═══ Data excerpts ═══

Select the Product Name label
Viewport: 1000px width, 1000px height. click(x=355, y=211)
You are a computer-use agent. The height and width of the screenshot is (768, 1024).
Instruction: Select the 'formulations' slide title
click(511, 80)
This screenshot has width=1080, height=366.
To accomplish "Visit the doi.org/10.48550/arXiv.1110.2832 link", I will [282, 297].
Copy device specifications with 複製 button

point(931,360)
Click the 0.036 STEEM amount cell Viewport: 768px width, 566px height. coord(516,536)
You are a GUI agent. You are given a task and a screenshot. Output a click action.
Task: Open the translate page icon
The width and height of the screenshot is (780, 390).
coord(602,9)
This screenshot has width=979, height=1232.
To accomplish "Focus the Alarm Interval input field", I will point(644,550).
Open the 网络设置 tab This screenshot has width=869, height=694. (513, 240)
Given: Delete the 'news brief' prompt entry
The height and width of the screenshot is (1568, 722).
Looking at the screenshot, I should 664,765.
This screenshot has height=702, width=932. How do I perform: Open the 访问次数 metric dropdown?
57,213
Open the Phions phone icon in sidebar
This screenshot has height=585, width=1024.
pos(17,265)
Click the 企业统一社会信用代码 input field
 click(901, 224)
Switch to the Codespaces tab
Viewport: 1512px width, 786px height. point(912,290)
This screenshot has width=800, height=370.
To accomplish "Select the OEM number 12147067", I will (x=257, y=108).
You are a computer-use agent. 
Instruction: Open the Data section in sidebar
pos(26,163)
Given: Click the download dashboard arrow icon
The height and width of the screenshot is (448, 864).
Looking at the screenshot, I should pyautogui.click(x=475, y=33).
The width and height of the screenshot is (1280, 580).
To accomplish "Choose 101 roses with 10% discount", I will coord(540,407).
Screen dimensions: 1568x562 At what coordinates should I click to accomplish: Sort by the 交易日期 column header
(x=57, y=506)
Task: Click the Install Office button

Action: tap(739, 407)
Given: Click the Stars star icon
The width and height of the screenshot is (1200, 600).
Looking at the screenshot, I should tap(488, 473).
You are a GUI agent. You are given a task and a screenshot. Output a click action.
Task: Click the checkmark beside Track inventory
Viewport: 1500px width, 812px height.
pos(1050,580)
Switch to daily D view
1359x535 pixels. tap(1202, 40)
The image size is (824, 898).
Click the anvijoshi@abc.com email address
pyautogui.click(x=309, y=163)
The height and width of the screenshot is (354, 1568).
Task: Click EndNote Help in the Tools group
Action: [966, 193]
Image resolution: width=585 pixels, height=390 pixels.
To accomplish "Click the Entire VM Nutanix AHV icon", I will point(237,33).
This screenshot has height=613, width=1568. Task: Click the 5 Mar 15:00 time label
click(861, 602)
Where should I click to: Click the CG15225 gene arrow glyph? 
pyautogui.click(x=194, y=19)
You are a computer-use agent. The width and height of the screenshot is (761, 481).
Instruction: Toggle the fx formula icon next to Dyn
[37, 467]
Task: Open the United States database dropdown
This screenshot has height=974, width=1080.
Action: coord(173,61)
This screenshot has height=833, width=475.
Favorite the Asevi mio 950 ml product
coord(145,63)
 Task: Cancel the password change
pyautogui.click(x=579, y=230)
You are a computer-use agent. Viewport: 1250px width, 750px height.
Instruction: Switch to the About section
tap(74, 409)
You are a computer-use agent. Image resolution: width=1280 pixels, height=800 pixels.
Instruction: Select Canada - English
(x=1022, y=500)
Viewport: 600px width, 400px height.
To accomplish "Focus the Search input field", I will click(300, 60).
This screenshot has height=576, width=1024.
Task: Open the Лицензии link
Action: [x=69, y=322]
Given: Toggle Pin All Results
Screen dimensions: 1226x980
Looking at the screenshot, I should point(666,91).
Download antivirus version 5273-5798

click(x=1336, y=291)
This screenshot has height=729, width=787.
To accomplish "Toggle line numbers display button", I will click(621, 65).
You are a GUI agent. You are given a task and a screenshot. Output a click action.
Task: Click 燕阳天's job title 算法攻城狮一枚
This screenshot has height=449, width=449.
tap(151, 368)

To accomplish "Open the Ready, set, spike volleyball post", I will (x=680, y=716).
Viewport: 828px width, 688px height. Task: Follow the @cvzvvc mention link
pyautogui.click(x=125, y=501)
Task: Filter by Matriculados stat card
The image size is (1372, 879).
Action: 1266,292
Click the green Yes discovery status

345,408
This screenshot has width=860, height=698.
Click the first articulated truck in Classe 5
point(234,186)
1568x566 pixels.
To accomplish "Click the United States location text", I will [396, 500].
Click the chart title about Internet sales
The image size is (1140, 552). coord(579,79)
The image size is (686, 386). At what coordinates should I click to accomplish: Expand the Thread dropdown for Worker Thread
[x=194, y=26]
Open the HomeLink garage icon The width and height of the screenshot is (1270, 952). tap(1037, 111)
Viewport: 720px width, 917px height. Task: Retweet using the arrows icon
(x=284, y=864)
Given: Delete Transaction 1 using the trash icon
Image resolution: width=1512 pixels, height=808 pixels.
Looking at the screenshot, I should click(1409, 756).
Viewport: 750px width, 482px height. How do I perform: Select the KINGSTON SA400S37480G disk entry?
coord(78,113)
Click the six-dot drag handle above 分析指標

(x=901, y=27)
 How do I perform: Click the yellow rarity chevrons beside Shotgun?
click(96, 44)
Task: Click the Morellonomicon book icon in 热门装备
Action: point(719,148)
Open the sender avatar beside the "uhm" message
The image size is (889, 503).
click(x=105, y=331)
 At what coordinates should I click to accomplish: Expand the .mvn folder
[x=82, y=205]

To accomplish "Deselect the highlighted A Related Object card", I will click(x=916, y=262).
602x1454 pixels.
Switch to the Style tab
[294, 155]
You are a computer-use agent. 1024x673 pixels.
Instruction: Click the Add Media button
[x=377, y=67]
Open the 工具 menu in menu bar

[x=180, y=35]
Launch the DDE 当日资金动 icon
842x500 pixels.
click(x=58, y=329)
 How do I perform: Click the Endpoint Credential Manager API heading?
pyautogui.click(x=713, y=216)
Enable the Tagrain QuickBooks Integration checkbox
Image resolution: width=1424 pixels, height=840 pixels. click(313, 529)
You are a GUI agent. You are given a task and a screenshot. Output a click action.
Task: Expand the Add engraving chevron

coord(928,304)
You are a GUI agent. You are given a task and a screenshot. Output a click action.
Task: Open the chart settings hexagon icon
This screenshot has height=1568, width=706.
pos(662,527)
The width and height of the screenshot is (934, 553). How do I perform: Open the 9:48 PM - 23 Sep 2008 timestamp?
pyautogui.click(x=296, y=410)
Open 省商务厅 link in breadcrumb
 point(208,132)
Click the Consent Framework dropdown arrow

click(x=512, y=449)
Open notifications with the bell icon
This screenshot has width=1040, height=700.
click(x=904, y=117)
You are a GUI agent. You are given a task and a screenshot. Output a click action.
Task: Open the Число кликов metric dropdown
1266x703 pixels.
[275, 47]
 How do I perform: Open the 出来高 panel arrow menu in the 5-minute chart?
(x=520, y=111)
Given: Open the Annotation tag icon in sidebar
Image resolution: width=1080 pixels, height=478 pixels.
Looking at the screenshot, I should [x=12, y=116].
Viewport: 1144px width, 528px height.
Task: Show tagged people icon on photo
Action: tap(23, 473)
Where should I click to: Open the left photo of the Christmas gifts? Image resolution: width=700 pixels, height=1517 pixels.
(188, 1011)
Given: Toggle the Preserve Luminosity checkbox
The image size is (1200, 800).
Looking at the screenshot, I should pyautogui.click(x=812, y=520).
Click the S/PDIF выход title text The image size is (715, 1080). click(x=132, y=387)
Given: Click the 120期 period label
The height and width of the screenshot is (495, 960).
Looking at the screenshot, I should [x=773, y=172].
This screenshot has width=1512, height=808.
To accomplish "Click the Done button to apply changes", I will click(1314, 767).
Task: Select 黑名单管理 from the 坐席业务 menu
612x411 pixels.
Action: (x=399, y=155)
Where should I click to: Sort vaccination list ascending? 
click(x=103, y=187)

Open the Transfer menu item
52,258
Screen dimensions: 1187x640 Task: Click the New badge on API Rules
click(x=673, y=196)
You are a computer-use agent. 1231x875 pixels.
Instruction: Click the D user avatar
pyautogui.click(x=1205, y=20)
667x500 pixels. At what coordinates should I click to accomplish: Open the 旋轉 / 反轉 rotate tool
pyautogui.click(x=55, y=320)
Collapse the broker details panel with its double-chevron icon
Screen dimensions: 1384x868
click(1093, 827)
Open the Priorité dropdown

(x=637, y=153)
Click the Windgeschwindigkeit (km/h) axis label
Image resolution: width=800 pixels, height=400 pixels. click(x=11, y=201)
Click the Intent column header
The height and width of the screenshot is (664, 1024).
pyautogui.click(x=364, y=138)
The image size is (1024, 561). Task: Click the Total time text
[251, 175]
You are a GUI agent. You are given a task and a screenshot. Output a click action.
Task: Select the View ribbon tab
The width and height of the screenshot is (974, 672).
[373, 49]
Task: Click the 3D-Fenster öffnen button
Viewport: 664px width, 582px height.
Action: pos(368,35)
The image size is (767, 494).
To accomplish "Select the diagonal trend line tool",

═══

* [Task requirements]
Only one stretch of the entries above is wanted: the lines from the one containing "Screen dimensions: 1187x640" through the one containing "Task: Click the 3D-Fenster öffnen button". Please reproduce it exactly.

* [Answer area]
Screen dimensions: 1187x640 Task: Click the New badge on API Rules
click(x=673, y=196)
You are a computer-use agent. 1231x875 pixels.
Instruction: Click the D user avatar
pyautogui.click(x=1205, y=20)
667x500 pixels. At what coordinates should I click to accomplish: Open the 旋轉 / 反轉 rotate tool
pyautogui.click(x=55, y=320)
Collapse the broker details panel with its double-chevron icon
Screen dimensions: 1384x868
click(1093, 827)
Open the Priorité dropdown

(x=637, y=153)
Click the Windgeschwindigkeit (km/h) axis label
Image resolution: width=800 pixels, height=400 pixels. click(x=11, y=201)
Click the Intent column header
The height and width of the screenshot is (664, 1024).
pyautogui.click(x=364, y=138)
The image size is (1024, 561). Task: Click the Total time text
[251, 175]
You are a GUI agent. You are given a task and a screenshot. Output a click action.
Task: Select the View ribbon tab
The width and height of the screenshot is (974, 672).
[373, 49]
Task: Click the 3D-Fenster öffnen button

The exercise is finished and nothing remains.